Over the last decade, three blockbuster drugs—Biogen’s Spinraza, Roche’s Evrysdi and Novartis’ gene therapy Zolgensma—have transformed the treatment landscape for spinal muscular atrophy (SMA). Despite the advancements, there remains unmet need in the indication.
Biogen, which was first to score an approval in SMA in 2016, is attempting to address it with a higher dose version of Spinraza (nusinersen). On Wednesday, the company revealed that a portion of its phase 2/3 DEVOTE study met its primary endpoint, as a higher dose of Spinraza improved the motor function of treatment-naïve infants with SMA.
In Part B of the DEVOTE trial, two starting 50 mg doses of nusinersen taken 14 days apart—followed by 28 mg maintenance doses every four months—significantly improved the mobility of patients, as measured by the change from baseline on the Children’s Hospital of Philadelphia-Infant Test of Neuromuscular Disorders (CHOP-INTEND) metric, according to Biogen.
The study compared the high-dose regimen to a matched, untreated sham control group from the phase 3 ENDEAR study, which enabled Spinraza's original approval.
In the DEVOTE trial cohort, 75 patients were randomized 2:1 to receive the higher-dose regimen or the FDA-approved dosage of 12 mg, which includes four starting treatments, followed by maintenance doses every four months.
While the high-dose version of Spinraza met the trial's endpoint compared to sham, the results also “trended in favor” of the investigational regimen compared to the currently approved dosage on key biomarker and efficacy measures, Biogen said.
Biogen plans to submit for regulatory approval of this investigational dose regimen, it said.
The higher-dose regimen was generally well tolerated, with reported adverse events generally consistent with SMA and the known safety profile of Spinraza.

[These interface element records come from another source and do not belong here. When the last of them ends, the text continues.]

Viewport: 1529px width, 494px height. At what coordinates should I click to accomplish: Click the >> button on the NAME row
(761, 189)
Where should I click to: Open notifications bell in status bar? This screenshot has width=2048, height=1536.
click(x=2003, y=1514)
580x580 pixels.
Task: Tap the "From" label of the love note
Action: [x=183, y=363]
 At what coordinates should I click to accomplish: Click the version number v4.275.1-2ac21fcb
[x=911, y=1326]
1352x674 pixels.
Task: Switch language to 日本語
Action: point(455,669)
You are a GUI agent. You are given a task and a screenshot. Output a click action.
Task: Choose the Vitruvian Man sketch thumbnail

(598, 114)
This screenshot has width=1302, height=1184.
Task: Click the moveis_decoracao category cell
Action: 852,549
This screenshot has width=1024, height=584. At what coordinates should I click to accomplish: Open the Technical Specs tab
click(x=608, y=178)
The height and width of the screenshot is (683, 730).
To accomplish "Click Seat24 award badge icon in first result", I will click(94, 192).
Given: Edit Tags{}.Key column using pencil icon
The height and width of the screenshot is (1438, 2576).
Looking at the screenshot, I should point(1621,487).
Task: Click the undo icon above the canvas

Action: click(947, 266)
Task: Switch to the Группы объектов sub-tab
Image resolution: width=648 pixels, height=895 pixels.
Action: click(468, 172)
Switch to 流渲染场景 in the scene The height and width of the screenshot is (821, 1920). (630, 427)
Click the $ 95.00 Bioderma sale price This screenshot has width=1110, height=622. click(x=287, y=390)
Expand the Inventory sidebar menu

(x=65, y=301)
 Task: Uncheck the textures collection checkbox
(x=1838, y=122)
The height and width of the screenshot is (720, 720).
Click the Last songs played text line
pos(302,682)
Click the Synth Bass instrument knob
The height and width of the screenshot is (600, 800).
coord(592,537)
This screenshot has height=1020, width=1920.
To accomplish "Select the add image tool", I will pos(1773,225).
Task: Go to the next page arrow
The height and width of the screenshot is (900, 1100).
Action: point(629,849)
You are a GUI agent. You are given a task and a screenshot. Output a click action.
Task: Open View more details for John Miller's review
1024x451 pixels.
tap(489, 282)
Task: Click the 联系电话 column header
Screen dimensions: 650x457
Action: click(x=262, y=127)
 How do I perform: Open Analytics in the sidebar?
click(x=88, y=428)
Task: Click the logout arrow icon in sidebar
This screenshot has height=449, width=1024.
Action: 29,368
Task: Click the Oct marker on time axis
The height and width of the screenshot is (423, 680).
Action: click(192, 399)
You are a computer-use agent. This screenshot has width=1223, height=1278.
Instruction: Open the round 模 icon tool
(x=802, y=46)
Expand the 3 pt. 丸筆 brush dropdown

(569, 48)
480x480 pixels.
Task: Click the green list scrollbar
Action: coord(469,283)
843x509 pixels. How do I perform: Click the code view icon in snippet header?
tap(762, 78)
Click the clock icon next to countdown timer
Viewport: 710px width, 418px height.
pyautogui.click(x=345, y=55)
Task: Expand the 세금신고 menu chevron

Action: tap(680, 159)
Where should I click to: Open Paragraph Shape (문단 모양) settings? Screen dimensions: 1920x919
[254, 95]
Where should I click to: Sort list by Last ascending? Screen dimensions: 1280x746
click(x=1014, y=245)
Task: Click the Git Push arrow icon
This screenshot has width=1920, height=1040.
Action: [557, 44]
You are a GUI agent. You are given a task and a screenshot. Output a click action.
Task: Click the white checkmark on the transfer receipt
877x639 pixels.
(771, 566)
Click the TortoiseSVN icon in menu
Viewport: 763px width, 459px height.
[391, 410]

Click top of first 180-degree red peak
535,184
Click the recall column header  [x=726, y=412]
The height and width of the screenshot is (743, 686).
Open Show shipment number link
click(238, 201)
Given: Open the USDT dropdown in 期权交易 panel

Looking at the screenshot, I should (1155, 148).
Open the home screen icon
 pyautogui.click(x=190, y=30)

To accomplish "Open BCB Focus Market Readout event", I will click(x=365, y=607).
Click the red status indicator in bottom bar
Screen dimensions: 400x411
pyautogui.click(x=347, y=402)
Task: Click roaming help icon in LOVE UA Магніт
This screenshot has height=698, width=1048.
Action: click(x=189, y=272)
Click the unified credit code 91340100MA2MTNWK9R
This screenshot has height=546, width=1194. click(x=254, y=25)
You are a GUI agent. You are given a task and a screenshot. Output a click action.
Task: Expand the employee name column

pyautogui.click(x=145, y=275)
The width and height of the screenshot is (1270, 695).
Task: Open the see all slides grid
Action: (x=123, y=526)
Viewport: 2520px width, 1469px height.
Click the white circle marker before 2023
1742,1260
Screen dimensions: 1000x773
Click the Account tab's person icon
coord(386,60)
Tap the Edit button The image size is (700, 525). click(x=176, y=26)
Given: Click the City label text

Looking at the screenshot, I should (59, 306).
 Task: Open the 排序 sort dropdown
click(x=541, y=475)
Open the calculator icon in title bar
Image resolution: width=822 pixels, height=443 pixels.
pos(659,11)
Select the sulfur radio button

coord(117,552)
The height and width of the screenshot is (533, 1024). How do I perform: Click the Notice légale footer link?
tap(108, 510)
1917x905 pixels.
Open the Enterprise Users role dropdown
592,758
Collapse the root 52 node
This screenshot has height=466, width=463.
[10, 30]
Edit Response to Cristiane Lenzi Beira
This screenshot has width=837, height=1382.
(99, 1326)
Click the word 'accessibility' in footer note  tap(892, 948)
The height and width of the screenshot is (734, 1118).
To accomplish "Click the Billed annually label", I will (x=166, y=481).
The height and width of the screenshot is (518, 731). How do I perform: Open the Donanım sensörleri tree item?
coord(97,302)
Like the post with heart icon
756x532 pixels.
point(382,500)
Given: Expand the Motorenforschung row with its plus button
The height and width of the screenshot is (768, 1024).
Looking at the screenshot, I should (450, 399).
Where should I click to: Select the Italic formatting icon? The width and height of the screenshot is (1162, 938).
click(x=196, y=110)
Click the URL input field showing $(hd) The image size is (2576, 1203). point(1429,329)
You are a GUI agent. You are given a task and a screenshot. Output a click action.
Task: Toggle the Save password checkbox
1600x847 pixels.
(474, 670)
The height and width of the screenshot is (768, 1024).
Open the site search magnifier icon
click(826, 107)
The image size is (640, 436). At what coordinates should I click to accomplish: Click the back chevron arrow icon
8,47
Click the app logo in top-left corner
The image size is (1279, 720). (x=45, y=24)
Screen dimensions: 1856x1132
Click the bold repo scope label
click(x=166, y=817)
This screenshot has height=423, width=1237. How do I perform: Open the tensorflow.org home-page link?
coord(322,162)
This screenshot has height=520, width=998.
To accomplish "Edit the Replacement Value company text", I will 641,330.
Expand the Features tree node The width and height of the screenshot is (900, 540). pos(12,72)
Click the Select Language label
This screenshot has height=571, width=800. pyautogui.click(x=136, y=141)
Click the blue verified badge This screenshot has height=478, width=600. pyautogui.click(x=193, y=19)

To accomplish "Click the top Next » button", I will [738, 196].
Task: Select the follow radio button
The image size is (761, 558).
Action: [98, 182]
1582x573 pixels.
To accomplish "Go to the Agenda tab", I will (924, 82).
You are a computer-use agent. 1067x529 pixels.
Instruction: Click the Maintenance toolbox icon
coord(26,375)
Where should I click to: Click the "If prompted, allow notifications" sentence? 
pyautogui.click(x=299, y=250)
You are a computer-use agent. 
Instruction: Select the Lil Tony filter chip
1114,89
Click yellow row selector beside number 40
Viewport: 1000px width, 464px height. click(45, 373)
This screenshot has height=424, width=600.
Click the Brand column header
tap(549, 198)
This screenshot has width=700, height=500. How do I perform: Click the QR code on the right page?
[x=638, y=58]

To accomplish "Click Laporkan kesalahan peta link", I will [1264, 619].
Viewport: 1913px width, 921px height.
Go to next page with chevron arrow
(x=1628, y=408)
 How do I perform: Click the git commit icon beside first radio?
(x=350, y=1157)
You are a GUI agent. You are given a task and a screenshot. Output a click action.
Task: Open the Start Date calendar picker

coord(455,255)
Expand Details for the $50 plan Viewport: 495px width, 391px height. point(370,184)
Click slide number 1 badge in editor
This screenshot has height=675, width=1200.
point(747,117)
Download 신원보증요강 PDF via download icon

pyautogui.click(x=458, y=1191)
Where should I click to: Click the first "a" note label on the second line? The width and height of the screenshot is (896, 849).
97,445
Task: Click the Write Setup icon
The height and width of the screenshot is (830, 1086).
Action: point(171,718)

The percentage of serious adverse events was lower in the higher dose regimen (60%) as compared to the 12 mg group (72%).
The results are from one portion of Part B of the trial, which includes infantile-onset patients and is considered the pivotal part of the study. The other portion of Part B is for a later-onset cohort of SMA patients.
Part A of the DEVOTE study evaluates the safety of the higher-dose regimen while Part C of the trial assesses the safety and tolerability of transitioning patients from the currently approved dose to the higher-dose regimen.
Spinraza is designed to increase the levels of survival motor neutron (SMN) in people with SMA. SMN is essential for the health of motor neurons, the specialized nerve cells that control voluntary movement.
Biogen reported blockbuster sales for Spinraza in its second full year on the market. Sales peaked at $2.1 billion in 2021 and have declined since to $1.7 billion last year.
As for the competition, sales of Novartis’ Zolgensma, which was approved in 2019, peaked in 2022 at $1.4 billion before declining to $1.2 billion last year. Meanwhile, Roche’s Evrysdi, which was approved in 2020, has been on an upward trajectory, generating sales of 1.42 billion Swiss francs ($1.7 billion) in 2023.